EXERCISE REQUIREMENTS:
Gather each line of the records below that contains the word "Where". Case matters.

Records for locating text and elements:
# # # #
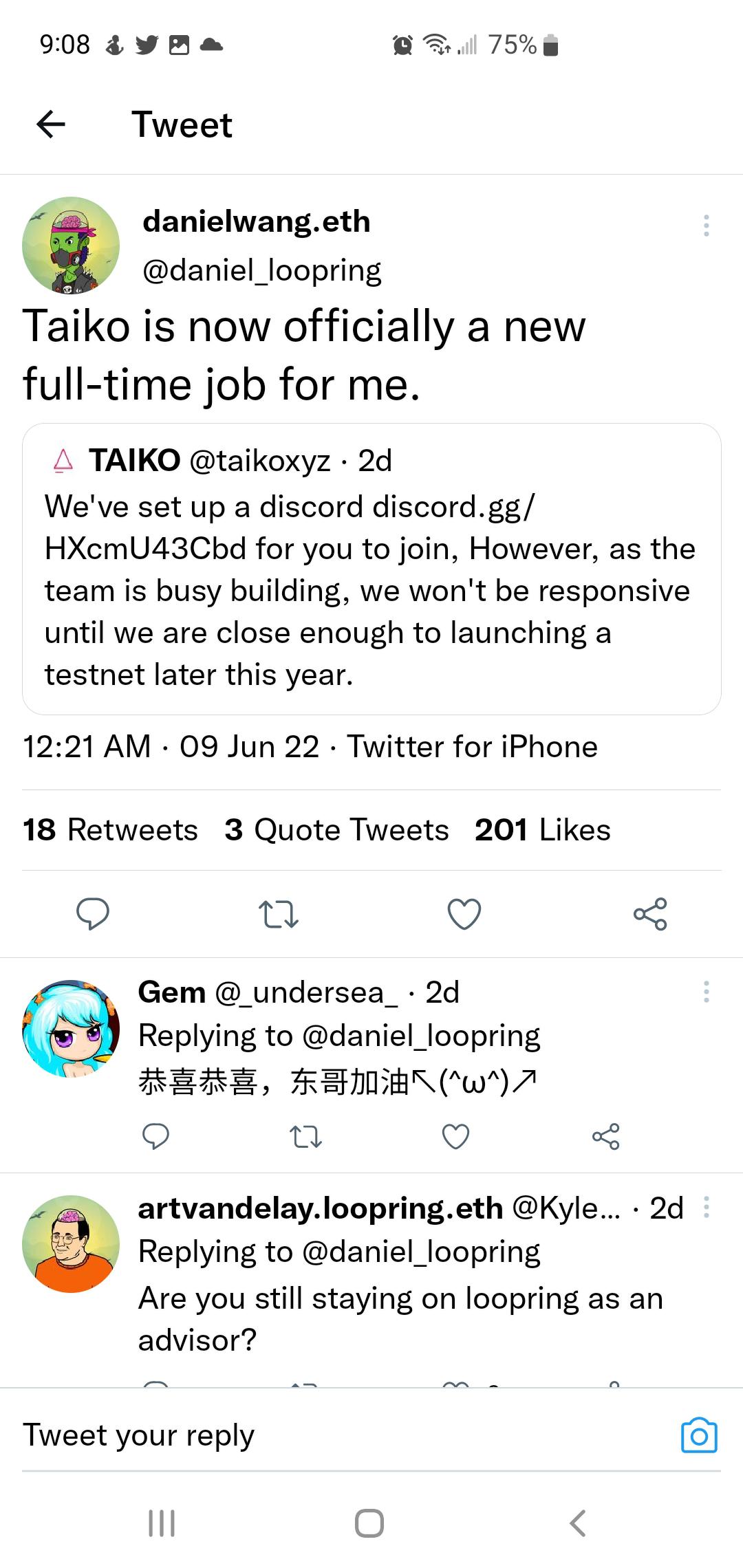Reply to Gem's comment with the speech bubble
The height and width of the screenshot is (1568, 743).
[157, 1137]
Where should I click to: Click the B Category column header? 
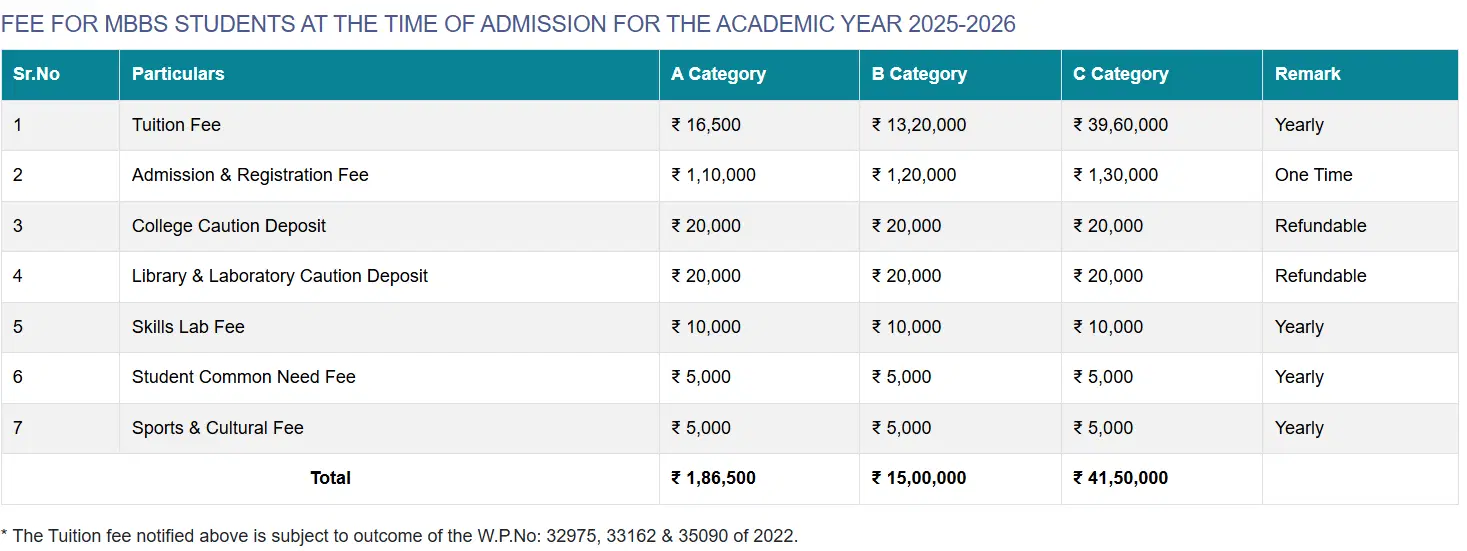919,74
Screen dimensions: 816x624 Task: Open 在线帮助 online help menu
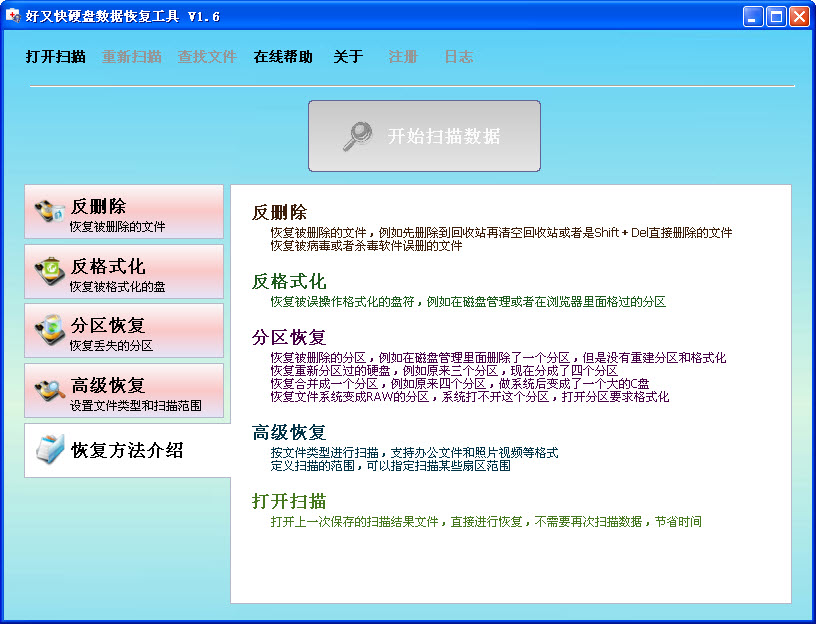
# # # #
WRITTEN RESPONSE:
Where should I click to: Click the B Category column header? 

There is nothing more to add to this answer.